È consueto, alla vista di determinate opere (ad esempio “Concetto Spaziale” di Lucio Fontana o “Fountain” Marcel Duchamp) udire qualcuno contestarne il valore in base alla percepita bassa difficoltà di realizzazione (“Questo potevo farlo anche io”).
A questo punto è fondamentale porsi delle domande sul perché questo tipo di
osservazione sia sempre più frequente e rappresenti in larga parte l’opinione del
grande pubblico, estraneo alla critica artistica.
L’arte si è evoluta con particolare rapidità a partire dalle avanguardie, ribellandosi
all’accademia e ponendo sempre più attenzione verso aspetti intellettualistici,
reinterpretando, astraendo, smaterializzando e poi radicalmente rimuovendo il soggetto, ricercando la rappresentazione del concetto puro.

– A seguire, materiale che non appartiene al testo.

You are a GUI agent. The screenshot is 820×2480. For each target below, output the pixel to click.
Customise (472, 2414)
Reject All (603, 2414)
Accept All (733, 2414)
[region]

L’arte contemporanea rappresenta dunque un “punto morto” laddove, in senso puramente tecnico, sia l’adesione all’accademia, sia la totale sovversione alle sue regole sono state ampiamente indagate.
Con questa premessa è semplice capire come l’arte, nel corso dei secoli, è passata attraverso varie fasi in cui anche la stessa finalità della disciplina è mutata immensamente: dalla manodopera a scopo decorativo o educativo (sia in senso laico che religioso) ad una dimensione in cui l’aspetto artigianale e materiale conviveva con intenti espressivi e concettuali sempre meno velati, approdando infine alla trasformazione dell’arte in attività primariamente intellettuale, dove la materia si affianca al soggetto o lo sostituisce come mezzo di espressione, svincolando completamente l’arte dai mezzi tradizionali.